Что произошло дальше? Прелюбопытная вещь. Если своё первое литнегритянское произведение, написанное исключительно ради денег, я купила не раздумывая, то, две минуты посозерцав обложку романа, который стал мне близок, я проследовала дальше, куда и шла, на Филёвскую линию.
«Ну чего зря тратиться? — размышляла я, стоя на платформе станции, напоминающей выложенную жёлтым кафелем трубу, всегда еле уловимо закопчённую, словно тут выходят на поверхность продукты горения подземной адской топки. — Алла выдаст экземпляр, да наверняка ещё и не один».
Разумными доводами я отодвигала от себя догадку о том, что мне почему-то не хочется получать эту книгу. А хочется сделать так, словно её не было. Совсем. И мне за неё никогда не платили. Просто так из воздуха появились три тысячи долларов, кто-то старый долг вернул, ну или муж заработал… Главное, чтобы не от Тока. И не за «Режиссуру смерти».
Однако Алле я написала тем же вечером. И вскоре получила пахнущую полиграфией книжку, оформленную в строгой чёрно-белой гамме. Очерченные белым, точно пустые, буквы и искажённая, из бреда экспрессионистов нагрянувшая, фигура худого мужчины в чересчур просторной одежде и в шляпе, то ли сидящего в странной позе с искривленной шеей, то ли повешенного. Если бы я выбирала оформление обложки…
пунктиром, по периферии сознания: «Оформление обложки для своей книги»…
выбрала бы, пожалуй, то же самое.
Я перевернула книгу. Смотрите-ка, отзывы знаменитых людей! Интересно, их тоже всех купили? Или они пали жертвами маркетинга Тока и моего мастерства?
Телеведущая: «Чудесная, увлекательная и ранящая книга. Всю ночь читала и не могла оторваться».
Дирижёр симфонического оркестра: «Перед нами не просто захватывающий триллер: роман утверждает нравственные ценности, от которых мы так долго были отлучены».
Не знаю кто, но фамилия на слуху: «Лучшее произведение потрясающего автора!»
Я раскрыла книгу посередине — она хрустнула как спелый арбуз. Выхватила наугад абзац, знакомый до последней запятой. Странное сдавливающее ощущение родилось в груди. Я чувствовала себя как жертва несчастного случая, которая пришла в себя и обнаружила, что за время беспамятства у неё ампутировали ногу.

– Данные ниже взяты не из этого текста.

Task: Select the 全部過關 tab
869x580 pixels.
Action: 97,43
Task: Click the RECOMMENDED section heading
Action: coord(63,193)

Услышав шаги Олега, я поскорее задвинула «Режиссуру смерти» в поддиванный схрон, куда обычно складывала свою литнегритянскую продукцию. Но от него невозможно ничего утаить. Если бы даже он не увидел книгу, то уловил бы моё состояние. Сразу под диван заглянул. Эмпатичен, аж страшно.
— Надо же, как хвалят, — сказал он, вчитываясь в обратную сторону обложки.
Я изобразила хорошую мину при плохой игре. Конкретно — попыталась улыбнуться. Не знаю, правда, было ли в той моей улыбке что-то хорошее.
— Ага. Годная вещь. Току никто из его доходяг такой не напишет.
— Что ты наделала!
Огюст Маке ничего не доказал, конечно.
В своей многолетней тяжбе он не смог предъявить ни договоров, ни других совместно подписанных документов: договорённости насчёт романов у него с Дюма были исключительно устными, всё на доверии. Письмо с отказом от авторских прав подписал? Подписал. Ну так чего ж ты ещё хочешь? Суд в конце концов решил, что месье Маке выполнял для месье Дюма работу сугубо подготовительную, исследовательскую — не более того. Поняв, что проиграл, Маке не нашёл ничего лучшего, как выложить на всеобщее обозрение сцену казни миледи в том виде, в котором написал её он. Публика текст не оценила. Точнее, оценила не так, как хотел Маке: критики и простые читатели в унисон заявили, что это какое-то унылое мердэ, а всё, что в этой сцене гениального, идёт от Дюма. Не помогло даже свидетельство де Фьенна, редактора газеты «Ле Сьекль», подтвердившего, что Маке прямо при нём написал фрагмент «Виконта де Бражелона», отличавшийся от текста Дюма всего лишь тридцатью словами! На 500 строк рукописи.
Нет, конечно, тридцать слов — это важно. Да что там, даже по-другому расставленные знаки препинания способны преобразить фразу! Но это не отменяет факта: отличный редактор может сделать из вялого унылого произведения конфетку, но по отношению к конечному результату останется не автором, а редактором. Максимум соавтором. Считать его единственным автором — откровенный перебор: на всех обложках всех изданий мушкетёрской трилогии на всех языках (только представьте себе размеры этой библиотеки!) по справедливости должно значиться «Александр Дюма, Огюст Маке». Или даже: «Огюст Маке, Александр Дюма».